De que modo a promoção de uma alimentação de qualidade pode contribuir para prevenir doenças e melhorar a saúde pública
Na NOVA Medical School, promovemos a investigação e a disseminação de conhecimento sobre alimentação de qualidade, reforçando a ligação entre solos saudáveis, produção sustentável e saúde humana.
A melhoria da qualidade nutricional e de alimentos mais seguros tem um impacto direto na prevenção de doenças e na saúde pública, como preconizado por entidades de referência, como o Plano Nacional de Promoção da Alimentação Saudável (PNPAS).

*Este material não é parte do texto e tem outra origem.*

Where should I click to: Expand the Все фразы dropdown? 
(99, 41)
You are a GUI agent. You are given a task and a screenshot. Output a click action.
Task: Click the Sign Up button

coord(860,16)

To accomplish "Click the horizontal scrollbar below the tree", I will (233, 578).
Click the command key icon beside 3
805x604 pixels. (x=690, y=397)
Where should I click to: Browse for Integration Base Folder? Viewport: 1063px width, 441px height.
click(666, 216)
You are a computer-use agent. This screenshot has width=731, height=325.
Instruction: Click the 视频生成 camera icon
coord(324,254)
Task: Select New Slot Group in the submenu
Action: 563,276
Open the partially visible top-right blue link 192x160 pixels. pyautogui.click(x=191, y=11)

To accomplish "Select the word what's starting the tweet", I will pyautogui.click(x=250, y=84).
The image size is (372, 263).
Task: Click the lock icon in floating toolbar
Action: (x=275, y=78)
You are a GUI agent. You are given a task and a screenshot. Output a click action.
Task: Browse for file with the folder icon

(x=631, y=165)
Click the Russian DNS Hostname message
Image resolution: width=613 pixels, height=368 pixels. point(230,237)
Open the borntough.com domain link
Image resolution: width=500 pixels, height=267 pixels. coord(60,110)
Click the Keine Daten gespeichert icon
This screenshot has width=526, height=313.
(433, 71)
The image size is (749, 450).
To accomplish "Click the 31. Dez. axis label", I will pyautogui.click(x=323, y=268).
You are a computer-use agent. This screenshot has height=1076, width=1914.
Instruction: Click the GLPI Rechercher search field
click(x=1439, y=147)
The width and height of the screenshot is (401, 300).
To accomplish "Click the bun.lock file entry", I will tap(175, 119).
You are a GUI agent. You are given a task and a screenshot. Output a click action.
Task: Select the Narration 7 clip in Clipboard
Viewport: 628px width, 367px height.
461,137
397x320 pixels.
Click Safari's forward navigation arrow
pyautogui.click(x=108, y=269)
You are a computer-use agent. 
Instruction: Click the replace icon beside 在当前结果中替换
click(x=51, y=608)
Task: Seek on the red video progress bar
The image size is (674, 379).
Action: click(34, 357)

Ao integrar investigação científica, formação e comunicação com a sociedade, contribuímos para políticas e práticas alimentares que beneficiam a população e promovem bem-estar ao longo da vida.
De que forma as novas tecnologias podem modernizar a agricultura e melhorar os alimentos disponíveis ao consumidor?
As novas tecnologias e iniciativas como o FoodLink e, por exemplo, o projeto europeu Wheatbiome desempenham um papel central na modernização da agricultura e na melhoria dos alimentos disponíveis ao consumidor.
O FoodLink cria redes integradas que conectam produtores, decisores e investigadores, ajudando a derrubar silos de conhecimento e prática, e promovendo sistemas mais sustentáveis, resilientes e nutritivos.
Por outro lado, o Wheatbiome foca-se na sustentabilidade na produção de trigo, estudando fermentações microbianas, reaproveitando subprodutos, entregando alimentos mais nutritivos e promovendo práticas agrícolas sustentáveis, contribuindo para biodiversidade, saúde do solo e resiliência climática na Europa.
A agricultura sustentável tem um impacto positivo na redução da exposição da população a poluentes e contaminantes.
Que impacto a agricultura sustentável pode ter na redução da exposição da população a poluentes e contaminantes?
A agricultura sustentável tem um impacto positivo na redução da exposição da população a poluentes e contaminantes, pois promove a manutenção de solos mais saudáveis e a produção de alimentos de melhor qualidade nutricional e segurança, contribuindo diretamente para a saúde humana.
Além disso, aumenta a resiliência da produção face a desafios como as alterações climáticas, reduzindo a necessidade de recorrer a práticas agrícolas intensivas ou menos desejáveis que possam aumentar a contaminação.
O artigo foi publicado originalmente em Vida Rural.